As much as I depended on her my whole life, I think she used me as her reason to live. This was certainly true when having risky surgeries and mostly when my dad died. At his funeral she broke her hip and while she made it through, she was mostly confined to a wheelchair. For anyone, this would have been devastating, but my mom was so active—never sitting still for a moment and always the one tending to what needed to be done. Despite open heart surgery, and then Parkinson’s she worked until she was almost 80. The broken hip and death of my father seemed too much to bear. She could have given up. She could have joined him. But she kept going for me.   

 

We went through so many changes. I assumed the role taking care of things and enlisted caregivers so I could go to work. After what seemed like endless people coming and going amid all the other changes that were invasive and disruptive, I found some remarkable helpers who helped heal both of us.  And then some of the laughter returned. Not only did she smile and laugh but she made those caring for her do the same. We sang together, we joked, and she advised. Her advice was the best and most perceptive. Without credentials she surpassed all professionals. Even though her body was giving out, she still did all she could as a mother and friend. My mom still mended and hemmed things for me. She helped in preparing meals I can still taste. Her hands were a living and loving testament to her life’s toil, hardship and her strength and grace, even with all her frailties.

 

I was honored to in a small way return some of the care she gave to me. I got the better deal even then. She made me smile at the end of the day. She made me feel good. She filled me with renewed energy and purpose. She never asked me for anything. She only gave, gave and gave some more.

 

 The term caregiver to me has transformed because of my parents. I really never saw it as a burden or an obligation. It was just a natural extension of what family or what people who love one another can do. What can you give someone who has given everything to you at this time?  You give your time, your love and you get so much more. The knowledge that they feel safe, that they can have some peace of mind is as they say priceless. But I genuinely feel as I said, that I received so much more. I learned a lot about myself and I learned how my parents at least dealt with the knowledge of pending death. For my dad, it was clearer because he had non-smoking lung cancer and the timetable was set a bit more. For my mom as for many of us, it is not. You watch your body betray you and you still want to be there for those you love and who need you. Yet, you cannot. That was not just a lesson for them but for me too. My rocks, my core would not always be there for me. I am fortunate that I had the chance to work it through with them and for us to say in words and acts what needed to be said.

 

I am heartbroken to have lost both my parents, especially my mom. Because my mom died after my father and because of our special bond, the end of life as I knew it was more final for me.

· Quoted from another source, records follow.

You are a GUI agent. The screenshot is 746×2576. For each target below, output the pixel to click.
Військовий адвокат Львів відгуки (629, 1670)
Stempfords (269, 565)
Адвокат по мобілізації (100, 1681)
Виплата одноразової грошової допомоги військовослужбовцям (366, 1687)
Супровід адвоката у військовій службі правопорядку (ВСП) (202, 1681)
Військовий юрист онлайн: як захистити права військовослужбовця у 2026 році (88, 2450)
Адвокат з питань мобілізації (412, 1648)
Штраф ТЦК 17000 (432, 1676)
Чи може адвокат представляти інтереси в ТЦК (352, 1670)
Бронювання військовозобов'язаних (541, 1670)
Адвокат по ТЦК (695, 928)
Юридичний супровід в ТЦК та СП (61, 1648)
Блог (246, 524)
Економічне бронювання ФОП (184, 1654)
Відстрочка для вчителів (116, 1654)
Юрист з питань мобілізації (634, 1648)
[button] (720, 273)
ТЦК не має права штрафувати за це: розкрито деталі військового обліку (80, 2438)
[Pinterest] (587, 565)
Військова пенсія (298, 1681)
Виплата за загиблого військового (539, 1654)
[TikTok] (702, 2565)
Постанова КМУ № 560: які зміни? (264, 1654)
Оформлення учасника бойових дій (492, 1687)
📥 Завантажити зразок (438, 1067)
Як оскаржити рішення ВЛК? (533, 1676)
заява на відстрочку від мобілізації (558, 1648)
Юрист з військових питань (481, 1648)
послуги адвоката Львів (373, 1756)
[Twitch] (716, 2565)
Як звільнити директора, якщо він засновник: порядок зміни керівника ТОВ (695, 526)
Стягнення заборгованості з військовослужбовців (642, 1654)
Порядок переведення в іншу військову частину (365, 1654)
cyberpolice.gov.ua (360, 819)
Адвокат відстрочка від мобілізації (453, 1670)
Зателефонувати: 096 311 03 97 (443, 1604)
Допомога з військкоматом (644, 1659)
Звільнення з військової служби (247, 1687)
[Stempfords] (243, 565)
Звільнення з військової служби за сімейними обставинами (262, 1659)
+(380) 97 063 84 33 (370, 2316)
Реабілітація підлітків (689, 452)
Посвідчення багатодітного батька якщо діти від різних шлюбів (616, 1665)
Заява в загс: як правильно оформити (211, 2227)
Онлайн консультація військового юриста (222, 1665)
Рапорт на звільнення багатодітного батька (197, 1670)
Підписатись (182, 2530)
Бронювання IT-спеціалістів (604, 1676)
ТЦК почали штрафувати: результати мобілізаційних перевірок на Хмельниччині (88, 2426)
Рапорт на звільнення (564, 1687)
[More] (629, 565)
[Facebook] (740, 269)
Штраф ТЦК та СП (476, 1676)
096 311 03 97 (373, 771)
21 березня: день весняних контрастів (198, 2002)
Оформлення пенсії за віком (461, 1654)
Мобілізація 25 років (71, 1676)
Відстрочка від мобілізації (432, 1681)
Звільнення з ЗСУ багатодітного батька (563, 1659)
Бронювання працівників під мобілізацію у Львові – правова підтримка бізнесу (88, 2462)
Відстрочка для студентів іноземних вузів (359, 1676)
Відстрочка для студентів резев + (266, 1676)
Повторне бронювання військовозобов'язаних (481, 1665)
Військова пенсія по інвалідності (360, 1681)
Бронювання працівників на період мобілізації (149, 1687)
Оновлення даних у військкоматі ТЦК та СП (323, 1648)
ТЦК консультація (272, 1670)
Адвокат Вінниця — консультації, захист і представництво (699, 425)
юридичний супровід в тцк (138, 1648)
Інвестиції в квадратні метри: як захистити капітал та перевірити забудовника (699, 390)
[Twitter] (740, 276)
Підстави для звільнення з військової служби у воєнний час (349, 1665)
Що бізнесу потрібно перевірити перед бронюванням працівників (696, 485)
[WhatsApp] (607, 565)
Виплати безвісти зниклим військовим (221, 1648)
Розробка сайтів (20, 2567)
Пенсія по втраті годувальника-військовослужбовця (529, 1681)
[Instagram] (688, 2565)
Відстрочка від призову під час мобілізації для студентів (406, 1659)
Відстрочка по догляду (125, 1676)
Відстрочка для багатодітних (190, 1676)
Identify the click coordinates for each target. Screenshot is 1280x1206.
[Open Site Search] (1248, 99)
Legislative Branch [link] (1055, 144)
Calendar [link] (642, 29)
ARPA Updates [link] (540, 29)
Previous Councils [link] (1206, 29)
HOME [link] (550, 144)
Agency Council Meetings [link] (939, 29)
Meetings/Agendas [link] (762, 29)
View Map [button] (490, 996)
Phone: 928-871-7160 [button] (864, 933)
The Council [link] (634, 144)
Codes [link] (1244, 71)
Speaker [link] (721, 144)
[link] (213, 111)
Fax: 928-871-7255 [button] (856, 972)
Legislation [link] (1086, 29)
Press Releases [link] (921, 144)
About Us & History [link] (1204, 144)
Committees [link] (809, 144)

Still I know she hung on as long as she could and then some. She made her passing easier for me and I know she remains the life force within me. I hope the good that she was can find its way into my life and heart always. Anything I am that is good comes from her and I know both my parents want me to live my life fully. Maybe that is the lesson still to be learned from my caregiving—living with the same passion and humanity Chaya did.